Sculptor Nancy Rubins returns to New York, showing her now-trademark airplane parts set aloft on armatures, filling the two large rooms at Paul Kasmin. Her prior work was factually titled, detailing her choice of materials—”Trailers and Hot Water Heaters,” “Mattresses and Cakes”—presenting huge accumulations tied up to each other by wire.

A big deal has been made and written about Rubins’ choice of materials. I’m more interested in what she does with the stuff once she gets it. “Small Forest” reveals the articulated internal metal skeleton to which her jet junk parts are bound, giving it a metaphoric significance very much like a child trying to pin dropped leaves back on the trees, only here the leaves are fuselages and engine housings.

You enter the gallery and confront two uprights that support Rubins’ materials in a highly dynamic explosio of parts that aggressively push out deeply to the very edges of the room. Never touching, the “trees” in this first room vibrate with tension and extension, imposing on you, forcing you to step aside—just as real trees do. You are in this grove and it is an aggressive, physically enveloping experience that goes giant steps beyond similar space engulfing installations of Judy Phaf and Jessica Stockholder. In this room, Rubins is traveling in the realm of Bontecou’s toothy voids, Kurt Schwitter’s “Merzbau” constructions and Frank Stella’s molten aluminum rooms.

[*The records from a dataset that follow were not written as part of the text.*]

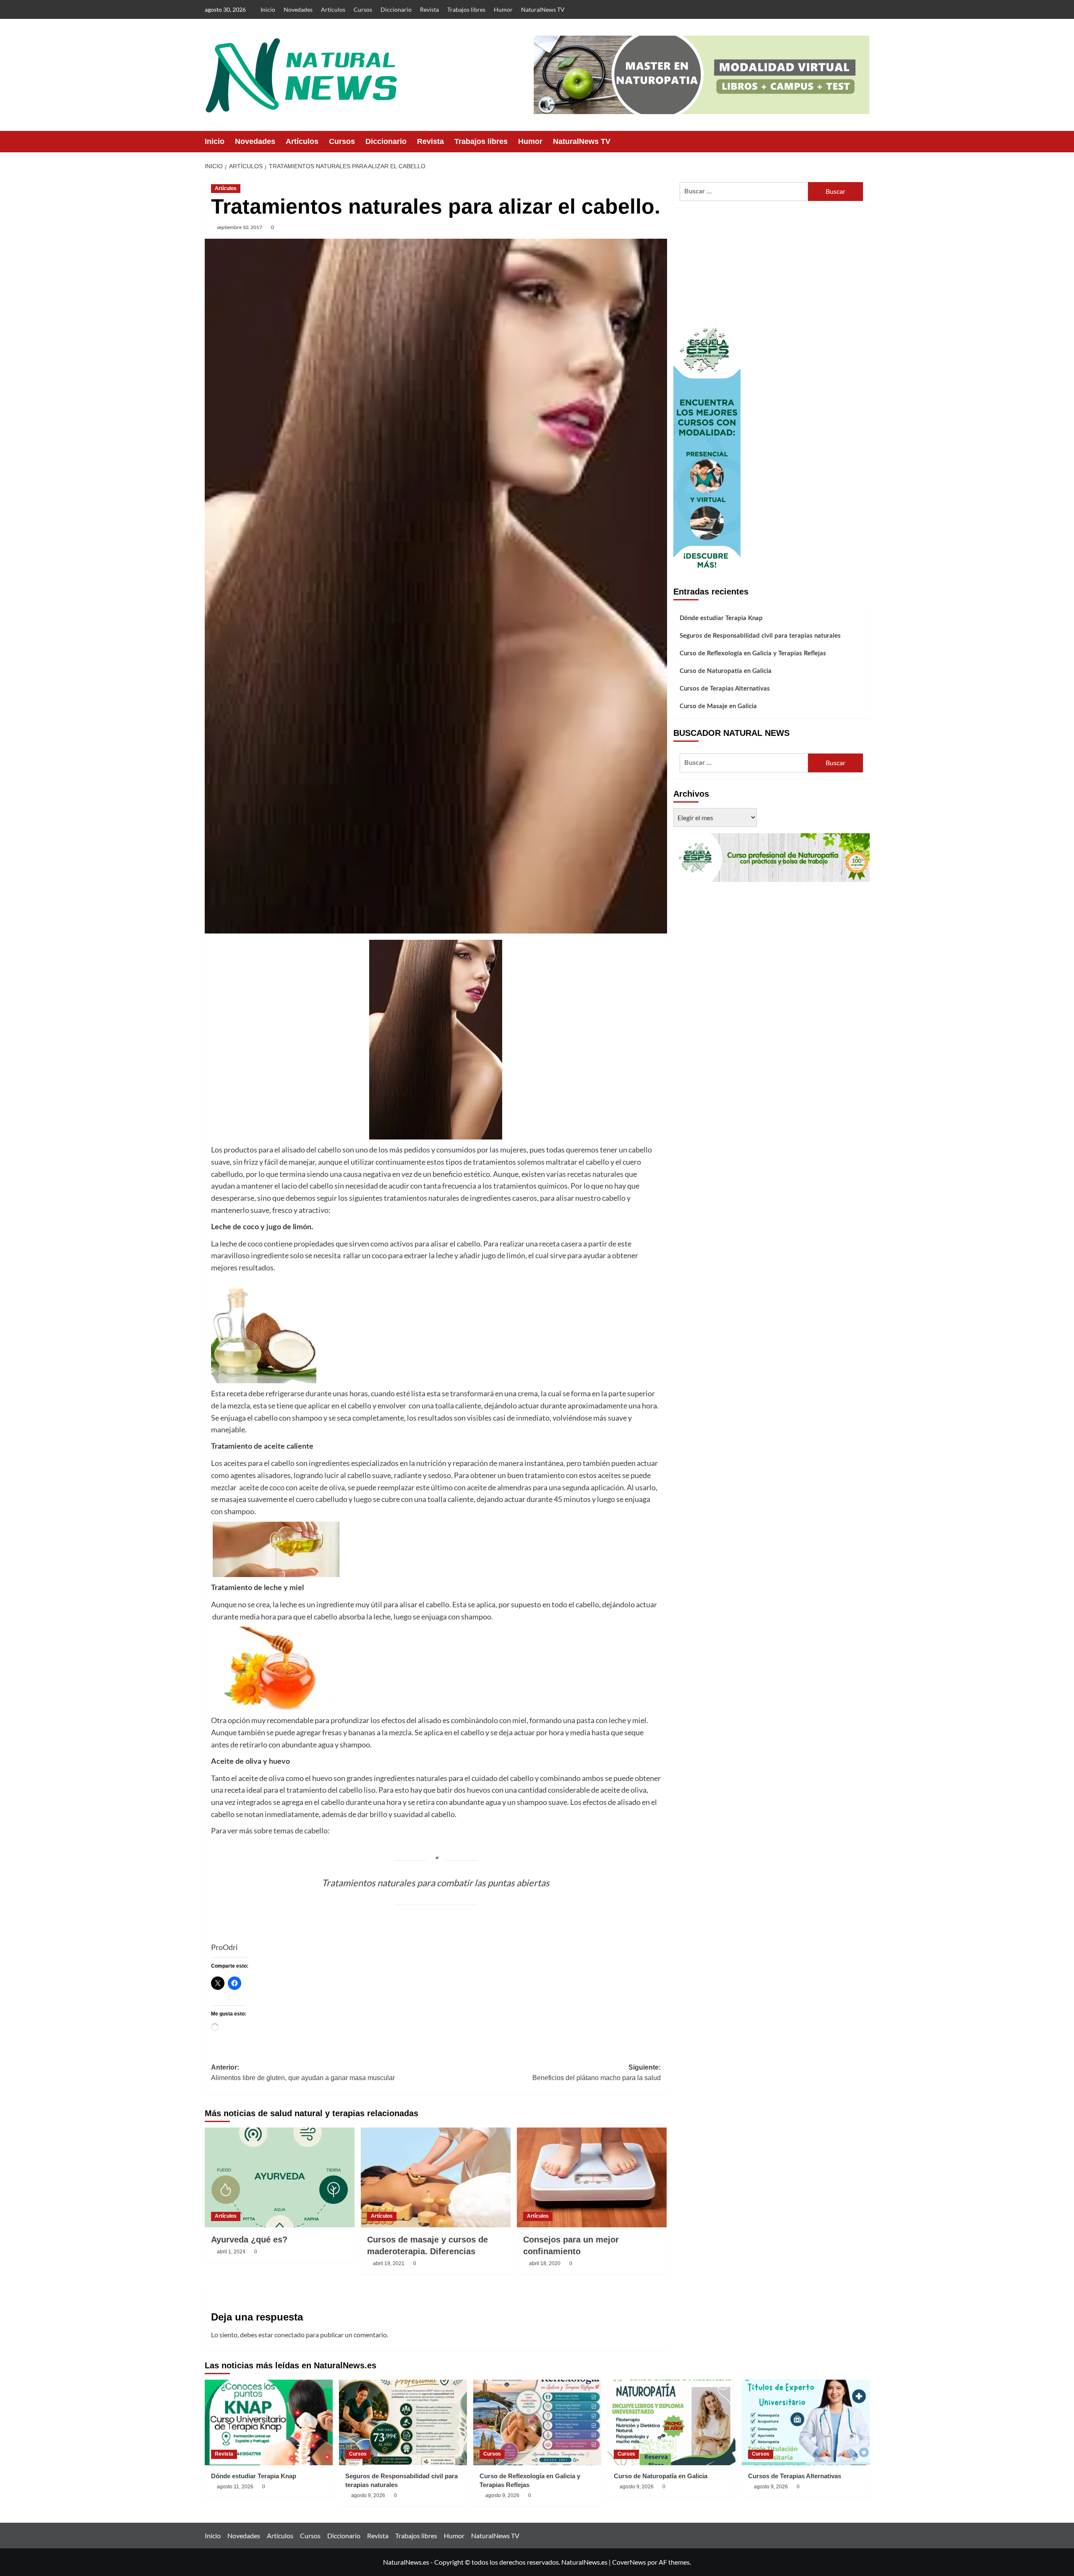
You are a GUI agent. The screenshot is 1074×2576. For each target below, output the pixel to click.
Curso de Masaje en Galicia (718, 706)
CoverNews (629, 2562)
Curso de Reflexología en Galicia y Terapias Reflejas (753, 653)
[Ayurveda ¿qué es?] (280, 2177)
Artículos (333, 9)
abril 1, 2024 (231, 2252)
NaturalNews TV (543, 9)
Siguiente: (596, 2073)
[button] (864, 141)
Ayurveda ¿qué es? (249, 2239)
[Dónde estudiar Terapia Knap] (269, 2422)
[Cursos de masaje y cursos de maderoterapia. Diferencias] (436, 2177)
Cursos (363, 9)
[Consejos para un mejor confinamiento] (592, 2177)
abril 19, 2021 (388, 2263)
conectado (289, 2335)
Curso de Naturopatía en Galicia (726, 671)
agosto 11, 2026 (235, 2487)
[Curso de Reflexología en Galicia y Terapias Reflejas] (537, 2422)
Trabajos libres (466, 9)
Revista (429, 9)
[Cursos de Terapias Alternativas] (806, 2422)
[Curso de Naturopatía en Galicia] (671, 2422)
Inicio (268, 9)
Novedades (298, 9)
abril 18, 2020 (544, 2263)
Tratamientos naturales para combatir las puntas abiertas (436, 1882)
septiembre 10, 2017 (239, 227)
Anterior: (303, 2073)
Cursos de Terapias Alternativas (725, 689)
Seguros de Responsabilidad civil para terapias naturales (760, 636)
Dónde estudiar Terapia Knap (721, 618)
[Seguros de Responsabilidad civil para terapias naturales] (403, 2422)
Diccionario (396, 9)
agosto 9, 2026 (368, 2495)
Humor (503, 9)
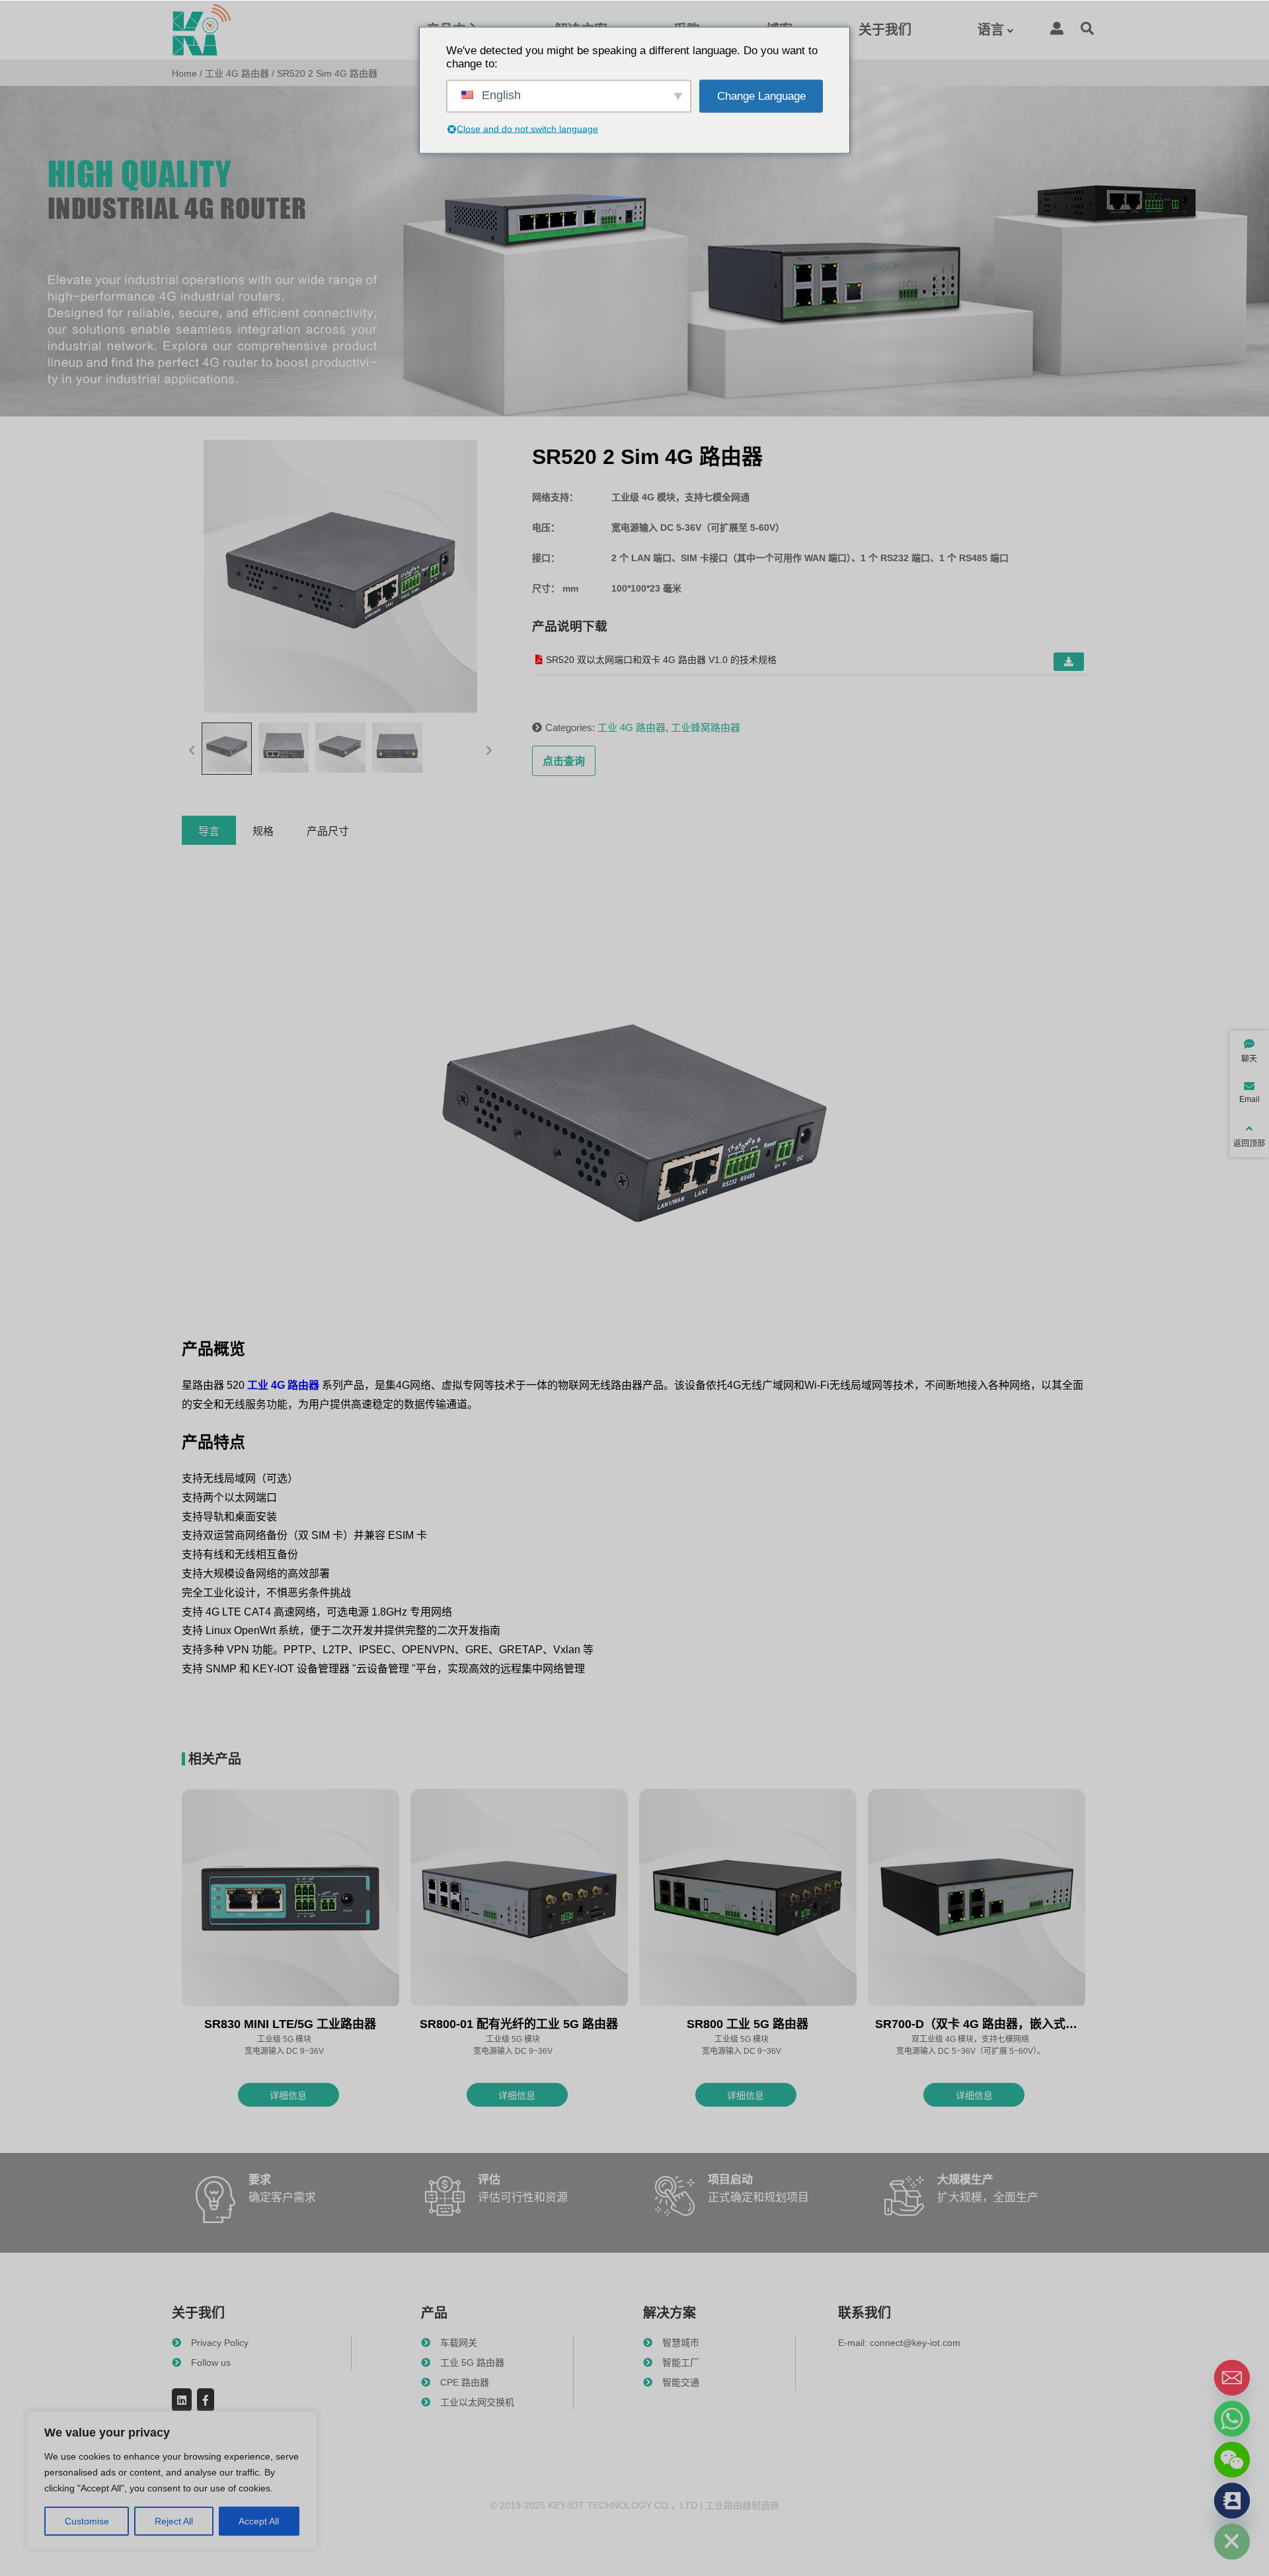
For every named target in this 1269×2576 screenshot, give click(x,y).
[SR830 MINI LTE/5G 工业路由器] (290, 1899)
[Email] (1232, 2378)
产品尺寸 (328, 831)
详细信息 (288, 2095)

Compositionally turning in on itself, the second room creates an experience similar to watching a pas de deux from a seat in the audience. I was very clearly put in my place as a witness rather than as a participant. The cantilevered supports that one might expect to be more energetic are, in fact, less so, with the tension between the two “trees” much less pronounced. The weight of the piece is up, overhead, and the dynamic is visual, not physical. The walk through experience is slack.

Pictorially, the piece functions best from outside, while you are standing in the corners of the room. The feeling of weightlessness and remove put me in mind of 18th -century pastoral prints, the rhythmic volumes and hollows of Rubins’ scrap metal parts are reduced to so much drawn froufrou—big tonnage froufrou, to be sure—but froufrou nonetheless. Rubins presents the same means and elements, but comes to vastly different ends in the two rooms, flexing her muscles to put on display the full range of her sculptural expression.